Task brief: Search the records below for the string "will" and copy each line where it turns up.
====================
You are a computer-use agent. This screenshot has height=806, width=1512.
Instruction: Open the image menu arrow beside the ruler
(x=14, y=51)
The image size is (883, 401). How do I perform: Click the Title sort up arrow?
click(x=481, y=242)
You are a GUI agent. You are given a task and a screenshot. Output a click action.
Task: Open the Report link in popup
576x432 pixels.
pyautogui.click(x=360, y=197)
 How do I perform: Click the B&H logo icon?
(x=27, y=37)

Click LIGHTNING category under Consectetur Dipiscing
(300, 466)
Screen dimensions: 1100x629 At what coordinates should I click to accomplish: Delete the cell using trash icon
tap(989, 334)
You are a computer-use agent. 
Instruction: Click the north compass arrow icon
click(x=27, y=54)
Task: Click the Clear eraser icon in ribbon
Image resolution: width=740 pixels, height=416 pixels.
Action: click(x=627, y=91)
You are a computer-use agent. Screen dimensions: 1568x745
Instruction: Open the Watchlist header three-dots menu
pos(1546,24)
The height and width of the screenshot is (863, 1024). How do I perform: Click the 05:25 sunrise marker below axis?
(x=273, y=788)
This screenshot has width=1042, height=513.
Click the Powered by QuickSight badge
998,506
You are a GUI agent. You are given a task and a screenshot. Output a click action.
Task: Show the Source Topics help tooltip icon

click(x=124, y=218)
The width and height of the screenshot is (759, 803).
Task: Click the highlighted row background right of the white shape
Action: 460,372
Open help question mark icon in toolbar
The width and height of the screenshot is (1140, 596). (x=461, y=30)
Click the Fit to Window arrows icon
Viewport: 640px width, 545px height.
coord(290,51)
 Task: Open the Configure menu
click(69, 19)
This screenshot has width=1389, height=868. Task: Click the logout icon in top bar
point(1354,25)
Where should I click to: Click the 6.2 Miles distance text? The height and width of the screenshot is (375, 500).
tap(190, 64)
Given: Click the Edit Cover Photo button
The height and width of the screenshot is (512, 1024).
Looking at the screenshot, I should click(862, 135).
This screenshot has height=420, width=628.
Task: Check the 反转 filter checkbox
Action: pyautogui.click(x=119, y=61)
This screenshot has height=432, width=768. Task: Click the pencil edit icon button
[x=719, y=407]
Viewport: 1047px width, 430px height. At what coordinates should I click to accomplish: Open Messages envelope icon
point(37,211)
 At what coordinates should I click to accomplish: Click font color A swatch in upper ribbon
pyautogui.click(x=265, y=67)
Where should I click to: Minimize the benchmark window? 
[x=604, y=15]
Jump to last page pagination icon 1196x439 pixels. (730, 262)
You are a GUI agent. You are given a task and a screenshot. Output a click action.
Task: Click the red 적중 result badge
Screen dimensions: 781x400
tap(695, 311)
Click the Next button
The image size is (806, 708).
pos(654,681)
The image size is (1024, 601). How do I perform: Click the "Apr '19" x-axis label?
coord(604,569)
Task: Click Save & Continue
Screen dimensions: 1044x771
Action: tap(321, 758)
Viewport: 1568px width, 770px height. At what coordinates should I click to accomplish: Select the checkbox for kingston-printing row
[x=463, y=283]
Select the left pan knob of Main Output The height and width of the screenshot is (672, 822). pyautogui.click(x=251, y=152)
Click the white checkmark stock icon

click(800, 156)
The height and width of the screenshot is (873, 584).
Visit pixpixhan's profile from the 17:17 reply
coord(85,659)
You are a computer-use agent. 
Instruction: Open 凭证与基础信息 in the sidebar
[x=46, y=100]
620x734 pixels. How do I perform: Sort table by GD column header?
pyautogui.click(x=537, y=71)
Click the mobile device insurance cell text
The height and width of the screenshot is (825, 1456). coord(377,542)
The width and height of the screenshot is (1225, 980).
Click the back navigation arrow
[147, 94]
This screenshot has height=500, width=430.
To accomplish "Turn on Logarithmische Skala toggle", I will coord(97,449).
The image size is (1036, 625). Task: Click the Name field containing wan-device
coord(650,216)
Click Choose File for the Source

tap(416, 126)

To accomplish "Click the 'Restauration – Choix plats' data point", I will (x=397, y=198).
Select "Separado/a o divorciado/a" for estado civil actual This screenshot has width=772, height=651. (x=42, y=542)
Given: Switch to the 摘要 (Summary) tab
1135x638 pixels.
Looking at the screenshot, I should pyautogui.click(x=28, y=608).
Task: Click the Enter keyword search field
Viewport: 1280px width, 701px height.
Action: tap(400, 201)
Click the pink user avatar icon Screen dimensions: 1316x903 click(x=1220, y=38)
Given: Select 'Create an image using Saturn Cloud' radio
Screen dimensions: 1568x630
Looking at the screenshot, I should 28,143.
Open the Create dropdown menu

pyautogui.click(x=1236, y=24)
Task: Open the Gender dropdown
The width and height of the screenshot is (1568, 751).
====================
Worked solution:
To accomplish "Turn on Logarithmische Skala toggle", I will coord(97,449).
To accomplish "Click the 'Restauration – Choix plats' data point", I will (x=397, y=198).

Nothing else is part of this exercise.